__Instructions for the task__. Print out each entry below in full, exactly as given, excluding pictures.

(Dataset entries)
•••••

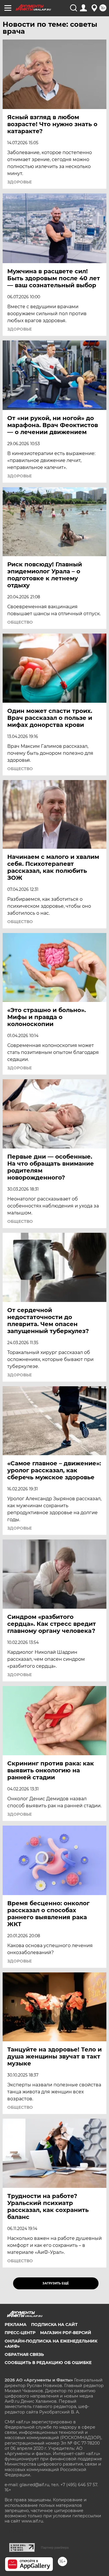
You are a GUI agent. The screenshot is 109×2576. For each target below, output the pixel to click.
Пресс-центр (20, 2332)
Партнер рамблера (55, 2547)
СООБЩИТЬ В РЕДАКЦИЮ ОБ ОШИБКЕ (48, 2362)
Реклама (15, 2324)
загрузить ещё (55, 2283)
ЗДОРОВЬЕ (19, 182)
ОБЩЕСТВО (20, 622)
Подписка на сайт (54, 2324)
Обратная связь (24, 2354)
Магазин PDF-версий (65, 2332)
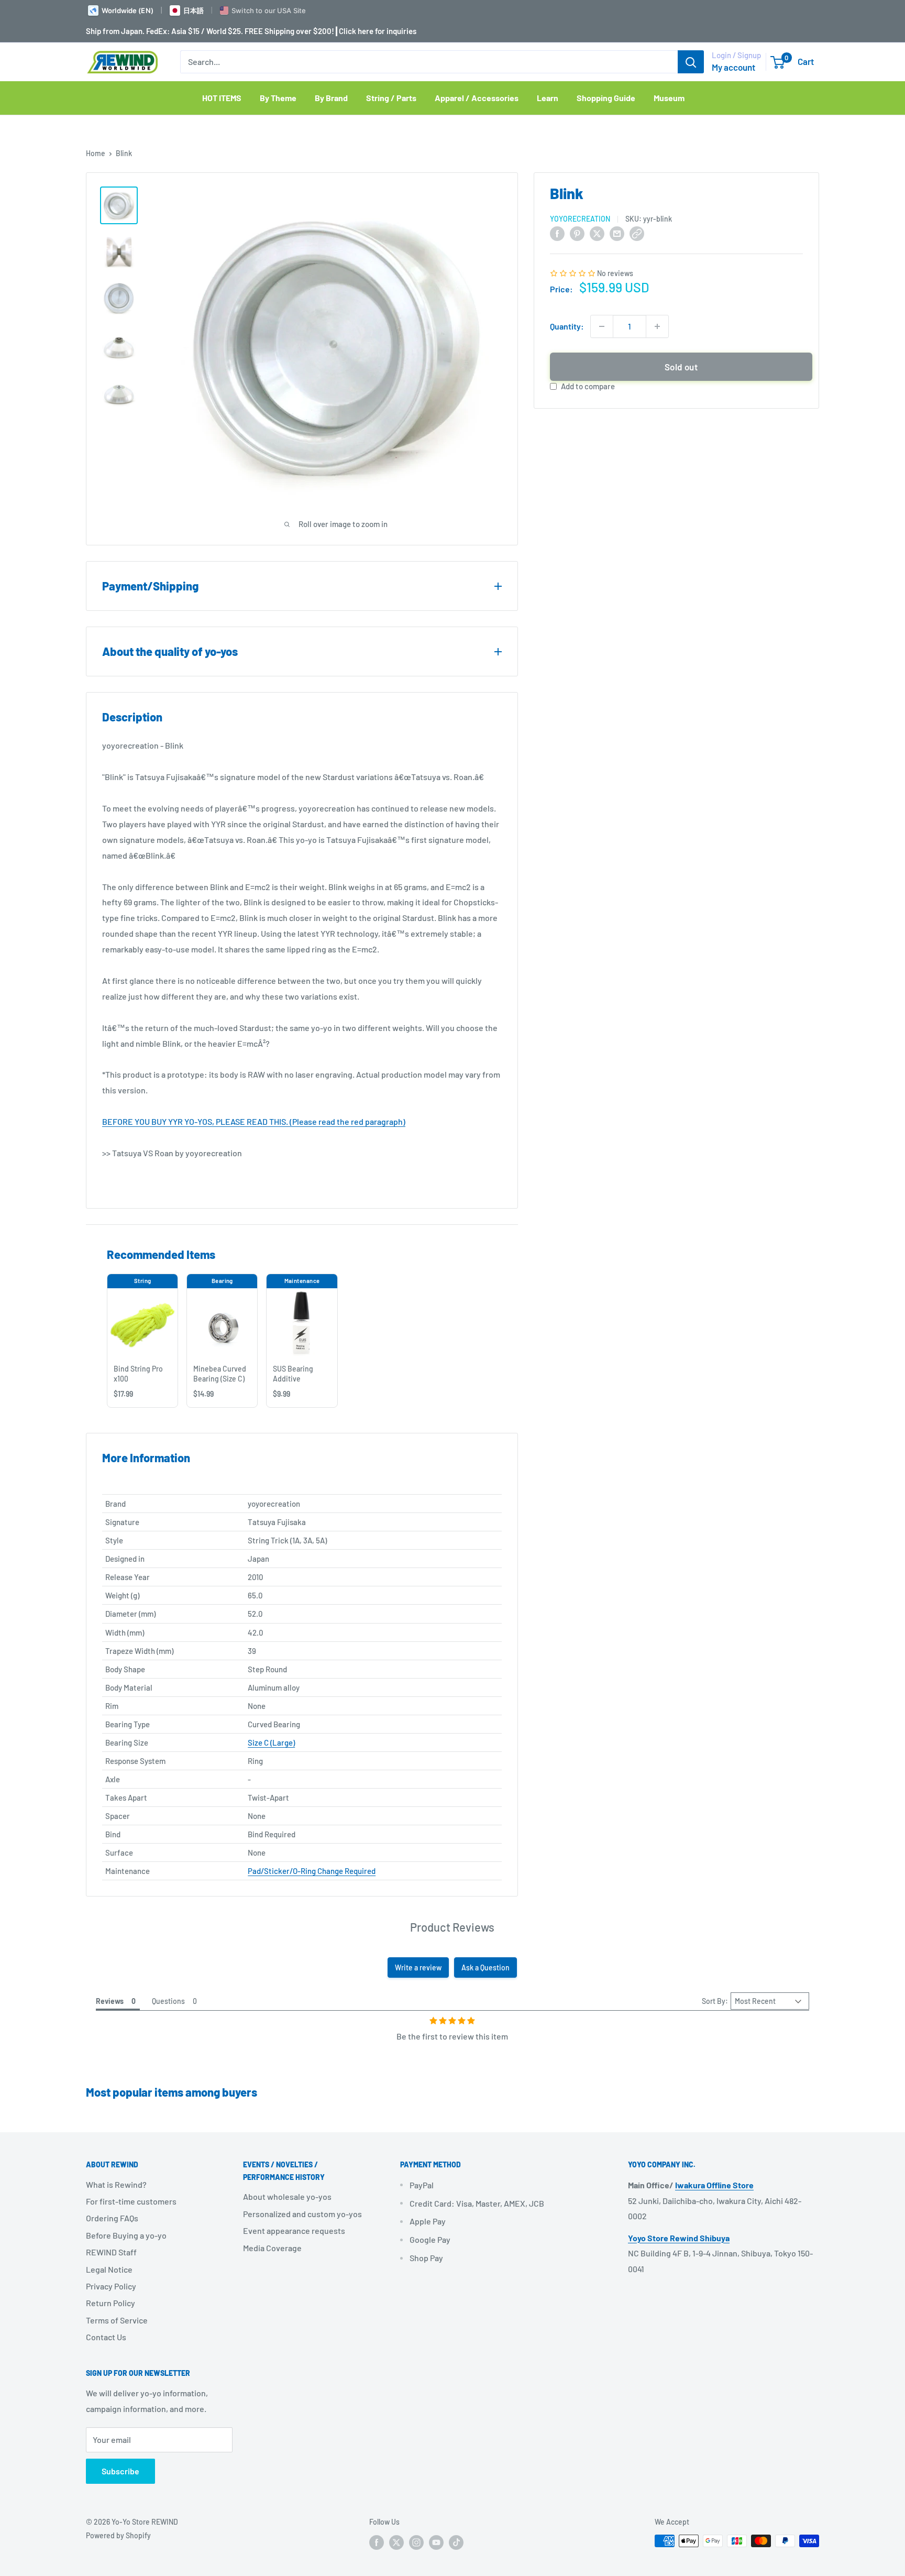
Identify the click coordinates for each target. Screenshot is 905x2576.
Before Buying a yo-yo (126, 2235)
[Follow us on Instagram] (416, 2542)
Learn (547, 98)
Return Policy (110, 2303)
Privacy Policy (111, 2286)
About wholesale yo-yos (287, 2196)
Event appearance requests (294, 2230)
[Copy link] (637, 233)
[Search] (691, 61)
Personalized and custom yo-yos (302, 2214)
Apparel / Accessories (476, 98)
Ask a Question (485, 1967)
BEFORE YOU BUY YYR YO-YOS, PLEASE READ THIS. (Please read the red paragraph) (253, 1121)
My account (733, 67)
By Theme (278, 98)
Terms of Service (117, 2320)
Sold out (681, 366)
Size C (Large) (271, 1742)
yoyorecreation (580, 218)
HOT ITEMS (221, 98)
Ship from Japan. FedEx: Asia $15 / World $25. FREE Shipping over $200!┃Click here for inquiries (251, 31)
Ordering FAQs (112, 2218)
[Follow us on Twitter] (396, 2542)
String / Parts (391, 98)
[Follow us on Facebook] (376, 2542)
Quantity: (567, 326)
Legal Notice (109, 2269)
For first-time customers (131, 2201)
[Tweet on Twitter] (597, 233)
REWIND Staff (111, 2252)
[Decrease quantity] (602, 326)
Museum (669, 98)
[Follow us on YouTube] (436, 2542)
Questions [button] (168, 2001)
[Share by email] (617, 233)
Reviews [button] (110, 2001)
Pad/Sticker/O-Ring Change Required (312, 1871)
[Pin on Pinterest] (577, 233)
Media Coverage (272, 2248)
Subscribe (120, 2471)
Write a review (418, 1967)
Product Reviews (452, 1927)
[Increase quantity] (657, 326)
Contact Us (106, 2337)
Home (95, 153)
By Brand (331, 98)
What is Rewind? (116, 2184)
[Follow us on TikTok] (456, 2542)
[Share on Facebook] (557, 233)
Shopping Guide (606, 98)
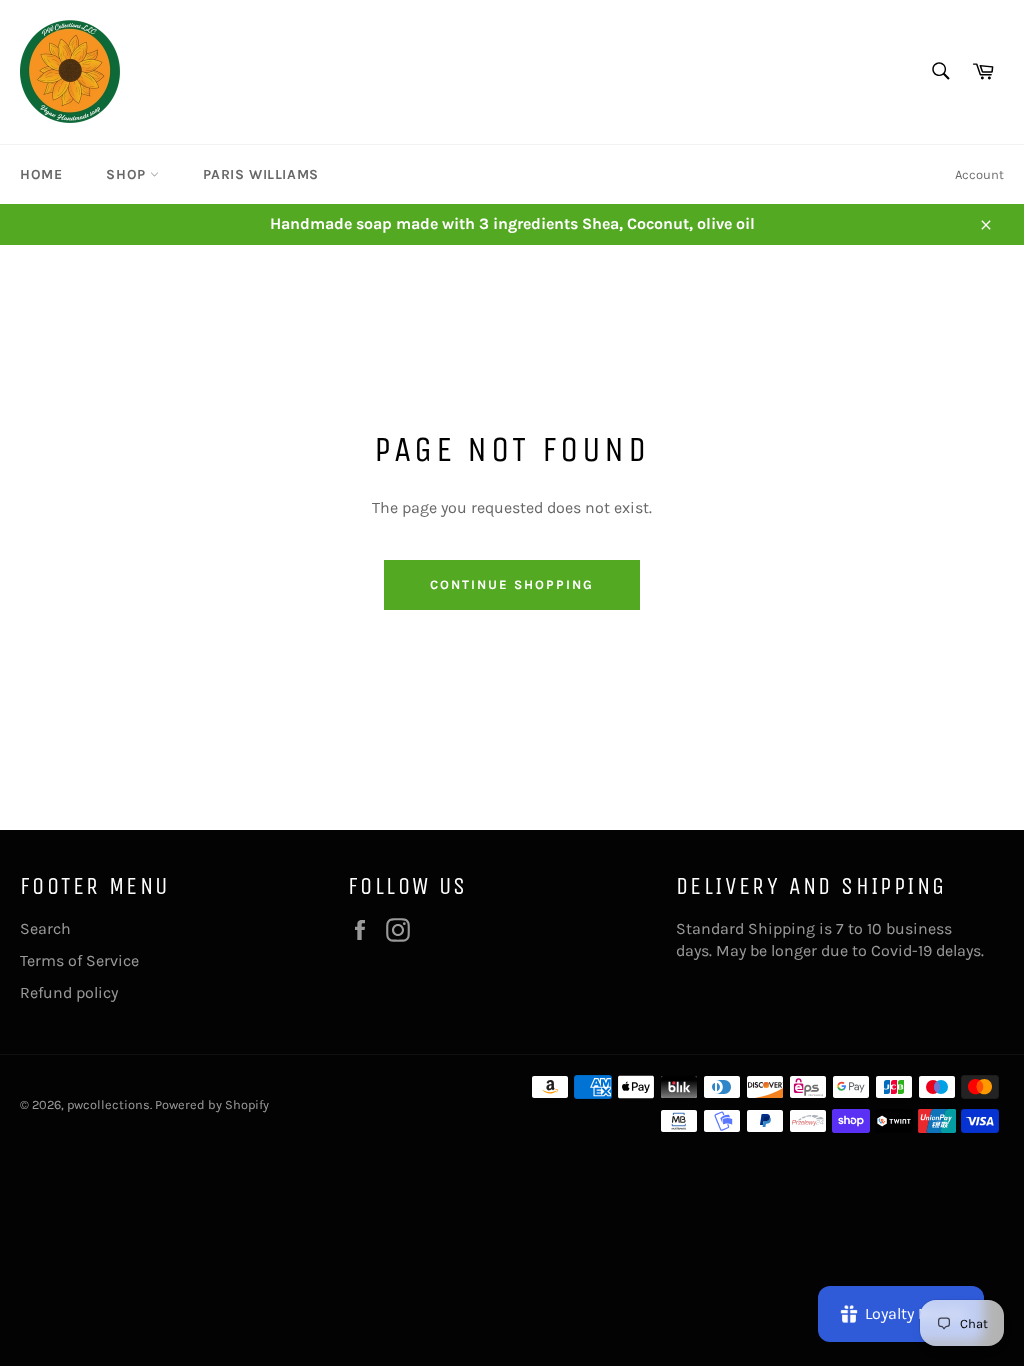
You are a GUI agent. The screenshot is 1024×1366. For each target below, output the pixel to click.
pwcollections (108, 1104)
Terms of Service (79, 960)
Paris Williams (260, 174)
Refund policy (69, 992)
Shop (128, 174)
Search (45, 928)
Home (41, 174)
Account (979, 174)
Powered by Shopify (212, 1104)
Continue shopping (511, 584)
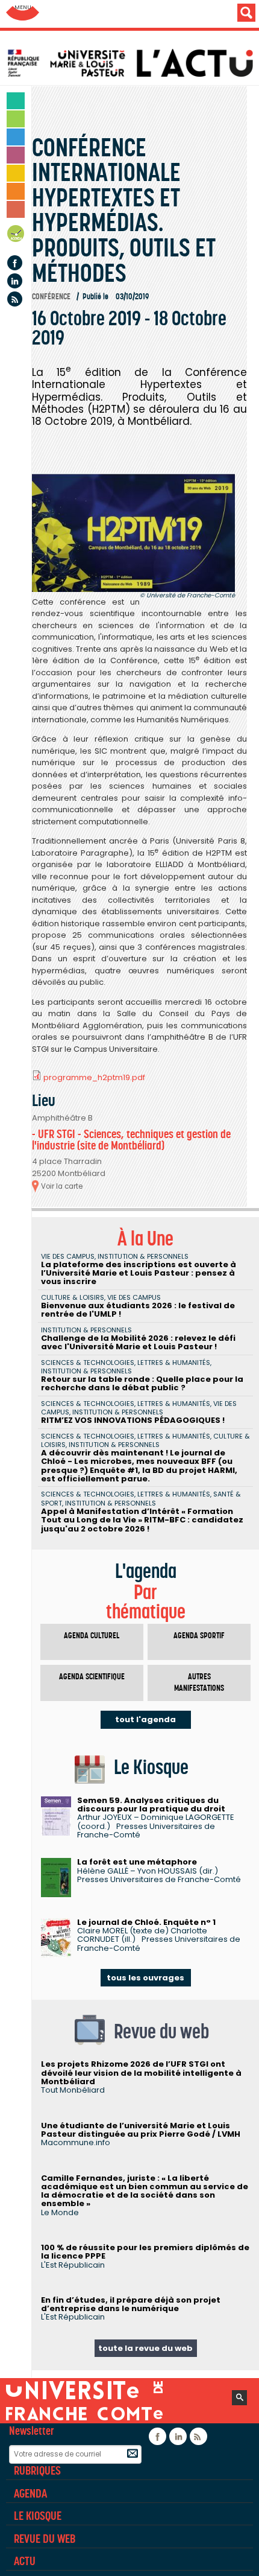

•••••

__Solution to this exercise__.
You are a GUI agent. The screenshot is 109×2576. For each target below, output the pixel to click.
Пресс-центр (20, 2332)
Партнер рамблера (55, 2547)
СООБЩИТЬ В РЕДАКЦИЮ ОБ ОШИБКЕ (48, 2362)
Реклама (15, 2324)
загрузить ещё (55, 2283)
ЗДОРОВЬЕ (19, 182)
ОБЩЕСТВО (20, 622)
Подписка на сайт (54, 2324)
Обратная связь (24, 2354)
Магазин PDF-версий (65, 2332)
Identify the click coordinates for each target. Screenshot is 905x2576.
Before Buying a yo-yo (126, 2235)
[Follow us on Instagram] (416, 2542)
Learn (547, 98)
Return Policy (110, 2303)
Privacy Policy (111, 2286)
About wholesale yo-yos (287, 2196)
Event appearance requests (294, 2230)
[Copy link] (637, 233)
[Search] (691, 61)
Personalized and custom yo-yos (302, 2214)
Apparel / Accessories (476, 98)
Ask a Question (485, 1967)
BEFORE YOU BUY YYR YO-YOS, PLEASE READ THIS. (Please read the red paragraph) (253, 1121)
My account (733, 67)
By Theme (278, 98)
Terms of Service (117, 2320)
Sold out (681, 366)
Size C (Large) (271, 1742)
yoyorecreation (580, 218)
HOT ITEMS (221, 98)
Ship from Japan. FedEx: Asia $15 / World $25. FREE Shipping over $200!┃Click here for inquiries (251, 31)
Ordering FAQs (112, 2218)
[Follow us on Twitter] (396, 2542)
String / Parts (391, 98)
[Follow us on Facebook] (376, 2542)
Quantity: (567, 326)
Legal Notice (109, 2269)
For first-time customers (131, 2201)
[Tweet on Twitter] (597, 233)
REWIND Staff (111, 2252)
[Decrease quantity] (602, 326)
Museum (669, 98)
[Follow us on YouTube] (436, 2542)
Questions [button] (168, 2001)
[Share by email] (617, 233)
Reviews [button] (110, 2001)
Pad/Sticker/O-Ring Change Required (312, 1871)
[Pin on Pinterest] (577, 233)
Media Coverage (272, 2248)
Subscribe (120, 2471)
Write a review (418, 1967)
Product Reviews (452, 1927)
[Increase quantity] (657, 326)
Contact Us (106, 2337)
Home (95, 153)
By Brand (331, 98)
What is Rewind? (116, 2184)
[Follow us on TikTok] (456, 2542)
[Share on Facebook] (557, 233)
Shopping Guide (606, 98)
You are a GUI agent. The screenshot is 1024×1366. For each target below, output the pixel to click.
pwcollections (108, 1104)
Terms of Service (79, 960)
Paris Williams (260, 174)
Refund policy (69, 992)
Shop (128, 174)
Search (45, 928)
Home (41, 174)
Account (979, 174)
Powered by Shopify (212, 1104)
Continue shopping (511, 584)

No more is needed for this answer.